An anonymous reader points out news that the music and movie studios are attempting to develop a new type of DRM that would allow customers more flexibility in playing content on multiple devices. The Digital Entertainment Content Ecosystem (DECE) would establish a list of devices in your personal "domain" (unrelated to web domains), and minimizes or removes restrictions within that domain. TechCrunch summarizes DECE and notes that many of the big corporations have decided to support it. "The ecosystem envisioned by Singer et al revolves around a common set of formats, interfaces and other standards. Devices built to the DECE specifications would be able to play any DECE-branded content and work with any DECE-certified service. The goal is to create for downloads the same kind of interoperability that's been true for physical products, such as CDs and DVDs. Where it gets really interesting, though, is the group's stated intention to make digital files as flexible and permissive as CDs, at least within the confines of someone's personal domain. Once you've acquired a file, you could play it on any of your devices -- if it couldn't be passed directly from one DECE-ready device to another, you'd be allowed to download additional copies. And when you're away from home, you could stream the file to any device with a DECE-compatible Web browser."

14 of 272 comments (clear)

  1. qestion by perlchild · · Score: 4, Interesting

    Isn't that REALLY close to the permission system Apple has for Fairplay?
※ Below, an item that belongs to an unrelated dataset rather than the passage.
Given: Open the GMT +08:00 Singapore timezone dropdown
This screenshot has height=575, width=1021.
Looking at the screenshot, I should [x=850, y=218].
  2. It's Still DRM...but worse. by nathan.fulton · · Score: 5, Interesting

    A few problems:
    1. Co-Option! TFA: "it [DECE] could be a very good thing for consumers." Ever heard of the concept of a co-option? The anti-DRM movement has so much public support (outside of /. et al) because of its downfalls in terms of flexibility. Take that away, DRM seems more reasonable to Joe College, his parents, and his little sister.

    2. More centralization, more big corporations, less privacy, and another chance for IE to redeem itself. TFS: "you could stream the file to any device with a DECE-compatible Web browser" And what exactly does DECE compatability mean? Does this mean my real identity is broadcast when I use a browser? If so, Will it be disabled by default?

    3. Use your MP3 player/computer for storage of non-music files? Think again.
    TFA: "The caveats: the devices have to be registered electronically to that user, and the copyright holder gets to limit the total number of devices customers may register."
    Considering the history of DRM, I wouldn't be surprised if this means both corporations AND whoever cracks their methods gets to see everything.

  3. Re:Yes, as flexible as a cd by sveard · · Score: 4, Interesting

    Fuck that, I'll stick to the CD, which I can rip myself.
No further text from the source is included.